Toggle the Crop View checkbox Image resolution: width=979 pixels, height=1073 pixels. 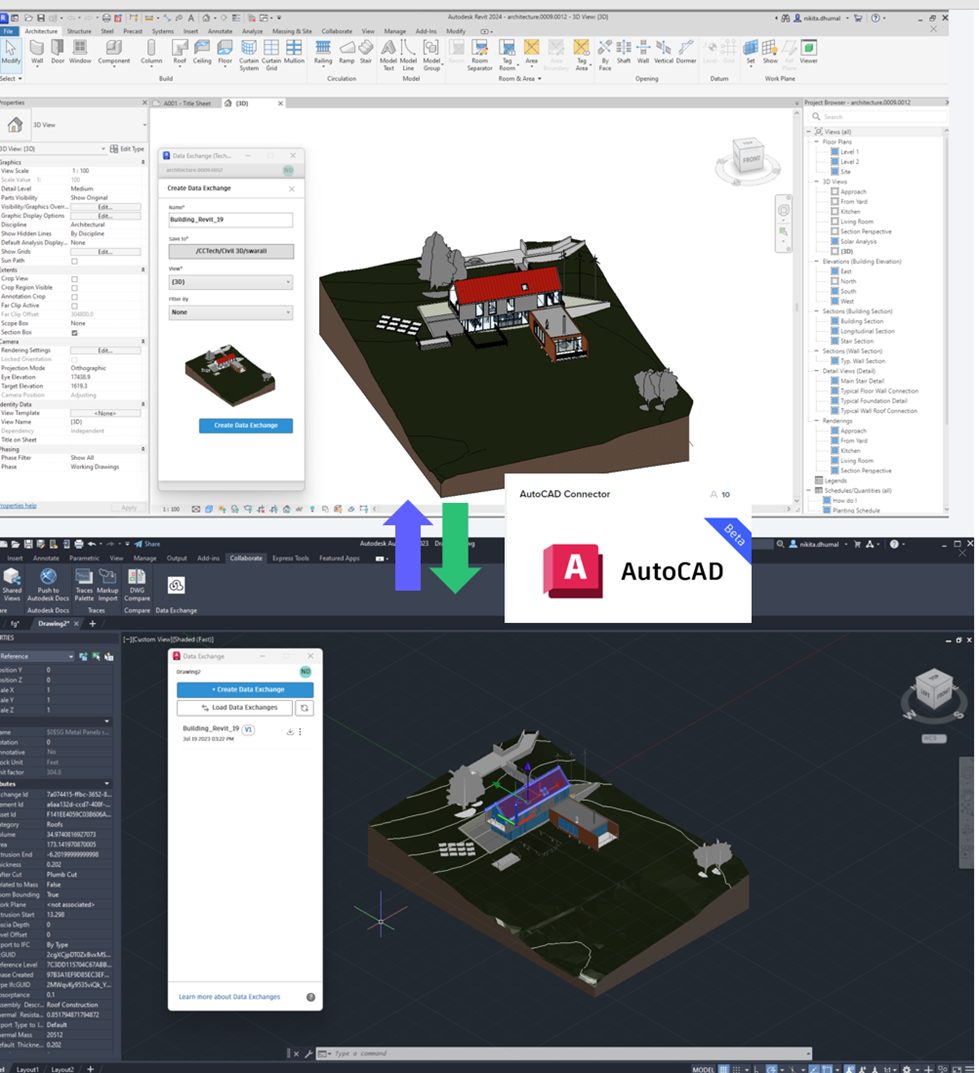[74, 279]

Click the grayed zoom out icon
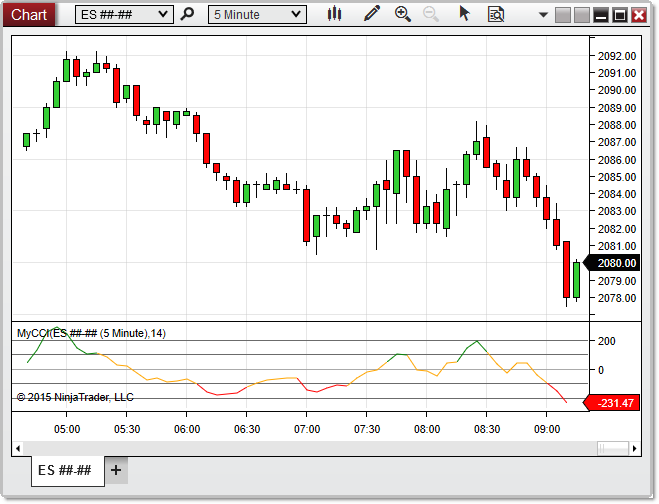(x=431, y=14)
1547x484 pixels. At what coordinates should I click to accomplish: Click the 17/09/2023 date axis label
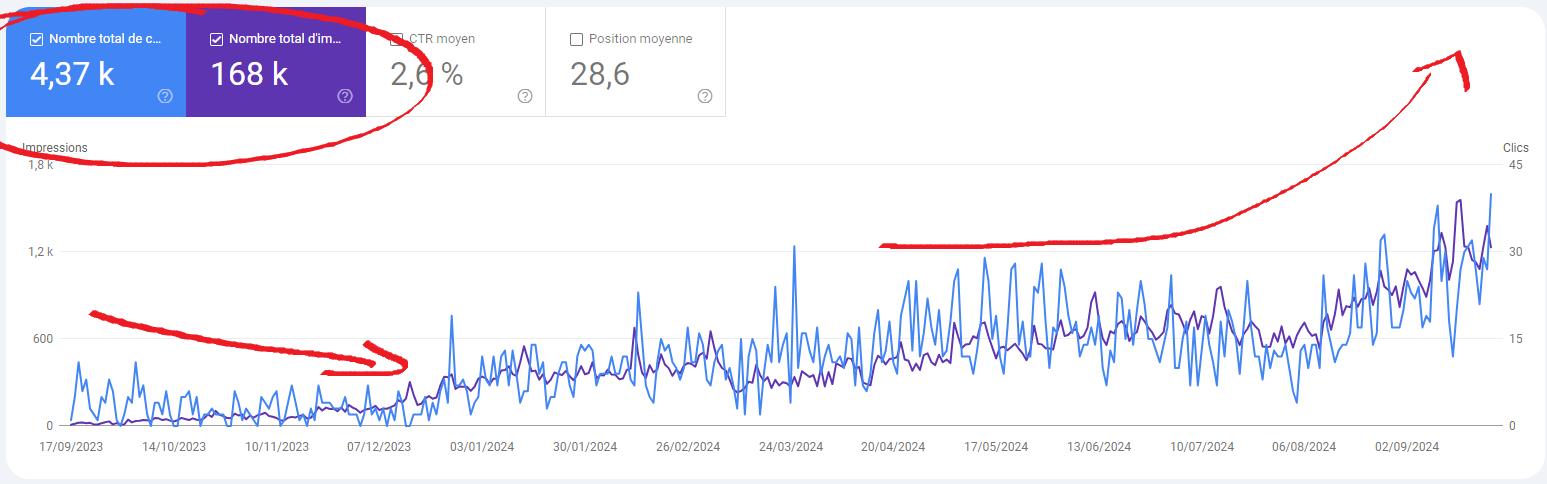tap(71, 447)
******
● **Work task**: The needed output is the lines from the one with "1547x484 pixels. At" through the end of the listing, written out exactly, both ends included, pictures excluded.

● **Written response**:
1547x484 pixels. At what coordinates should I click to accomplish: Click the 17/09/2023 date axis label
tap(71, 447)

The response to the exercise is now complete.